> Excerpted text:
***
WUSC-FM
- United States;
- Broadcast area: Columbia, South Carolina
- Frequency: 90.5 MHz (HD Radio)
- Branding: WUSC-FM

Programming
- Format: Free-Format
- Subchannels: HD2: World music

Ownership
- Owner: University of South Carolina

History
- First air date: January 17, 1977
- Call sign meaning: University of South Carolina

Technical information
- Licensing authority: FCC
- Class: A
- ERP: 2,500 watts
- HAAT: 77 meters (253 ft)

Links
- Public license information: Public file; LMS;
- Website: wusc.sc.edu

= WUSC-FM =

College radio station at the University of South Carolina in Columbia

WUSC-FM (90.5 MHz) is a student-run college radio station operating at the University of South Carolina in Columbia, South Carolina.

==Purpose==
The purpose of WUSC-FM is to "educate and inform the listener and the DJ by providing musical diversity, information regarding student life and community events, and by airing Public Service Announcements." It is not related to KUSC, the classical radio station owned by the University of Southern California; the two institutions happen to share initials.

==Content==
WUSC-FM is a free-format non-commercial educational radio station. The station's policy prohibits playing music that is in rotation at any other local station, or that has been on the Top 40 charts within the past 40 years. (This rule is sometimes ignored for special events, such as all-Beatles weekends or weekends devoted to the music of the 1980s). Some DJs have specialty shows, handling one genre such as soundtracks, hip-hop music, or electronic music. DJs who have "free-format" shows are required to play three genres of music during their show. Free-format show DJs are also required to grab 50 percent of what they play from heavy and light rotation. The station is owned and operated by the University of South Carolina.

WUSC is governed by the Board of Student Publications and Communications, the Department of Student Life, the Director of Student Media, and the USC Board of Trustees (the USC Board of Trustees holds the station's license).
***
> Record set:
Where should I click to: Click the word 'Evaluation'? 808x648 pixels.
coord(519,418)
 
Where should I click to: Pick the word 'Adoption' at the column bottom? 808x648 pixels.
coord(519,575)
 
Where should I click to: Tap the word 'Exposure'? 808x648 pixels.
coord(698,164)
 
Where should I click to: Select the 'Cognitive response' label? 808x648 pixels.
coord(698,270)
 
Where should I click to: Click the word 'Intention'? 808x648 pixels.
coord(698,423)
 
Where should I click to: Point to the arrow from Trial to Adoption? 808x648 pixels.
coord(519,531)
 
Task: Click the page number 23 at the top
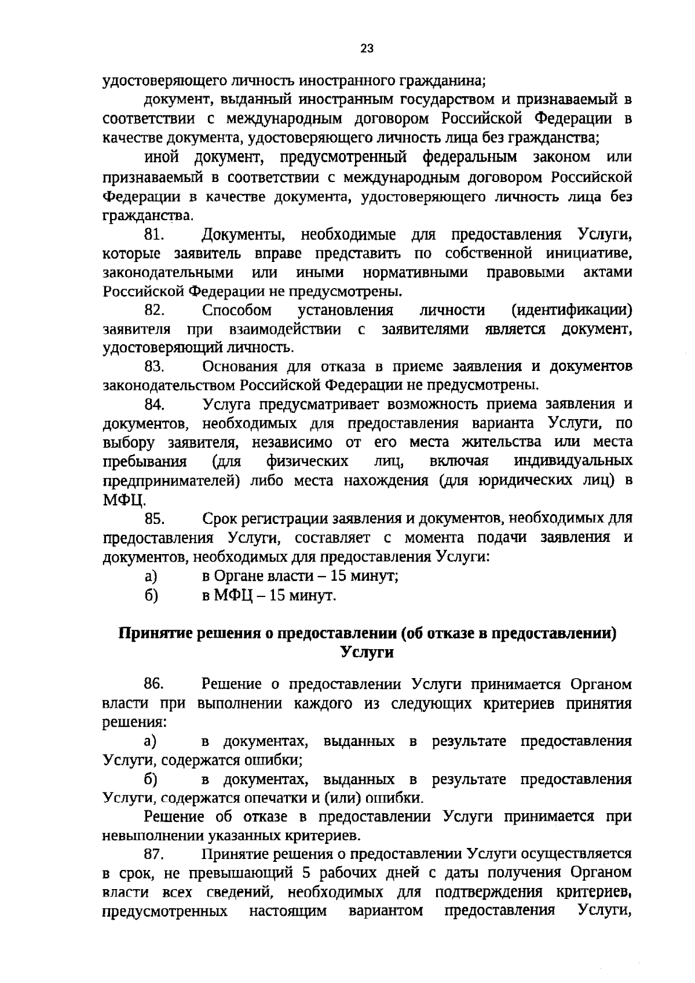coord(367,49)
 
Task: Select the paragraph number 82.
coord(155,310)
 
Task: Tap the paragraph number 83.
coord(155,366)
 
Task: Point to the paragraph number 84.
coord(155,404)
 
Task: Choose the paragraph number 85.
coord(155,518)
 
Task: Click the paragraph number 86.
coord(155,684)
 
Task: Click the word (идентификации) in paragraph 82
coord(572,310)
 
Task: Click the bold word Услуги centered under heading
coord(367,652)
***
> Requirements:
[A] Answer these questions from the WUSC-FM article:
(i) On what date did the station first go on the air?
(ii) How many genres of music must a DJ play during a free-format show?
(iii) Which body holds the station's license?
[B] Carry on the WUSC-FM article from its final sentence.
The records are material separate from the text about WUSC-FM.

> Results of the exercise:
[A]
(i) January 17, 1977
(ii) Three
(iii) The USC Board of Trustees

[B]
A vast majority of the DJs at WUSC are current students at the university. However, the station allows faculty, staff, and WUSC alumni to host shows as well. One particular show, Red Bank Bar and Grill, has been aired off and on since 1978. It is currently the only show that is three hours long year-round; during the fall and spring semesters, shows are two hours long and air once per week. During summer and some academic breaks, shows become three hours long.

Each DJ is responsible for the content of their show, and several of the shows have unique names and themes. Names in the Spring 2006 semester include "Bitch Stole My Fish", "Concordia Discourse", "Billfred in the Niiiiiightiiiiiiiiime!" (which airs on Friday mornings), "Ska is for Suckers", and "Still Questionable".

Some notable shows over the years have included Locals Only (featuring bands from South Carolina, North Carolina, and Georgia), The Columbia Beet (local bands played live in the studio), the Red Bank Bar and Grill (an alternative country program), The Weekend Kicker (on Friday afternoons), Musical Mutiny (Sunday afternoons 1977-8, a progenitor of experimental/mash-up/sampling/"difficult" sounds; "Knox Abbott" was doing guerrilla radio about 30 years before it would become fashionable), Metal Cock Radio (an all heavy metal program), Origami (the station's first K-pop programming block), Blast From the Past (one of the earliest shows to focus on more esoteric music from the 1960s, first aired in 1978 and featuring groups such as the "Chocolate Watchband" and "Lothar and the Hand People"; a few years after the originator of the show had graduated and moved on, more recent listeners remember his apprentice, Freewheelin' Frank assuming the role of host).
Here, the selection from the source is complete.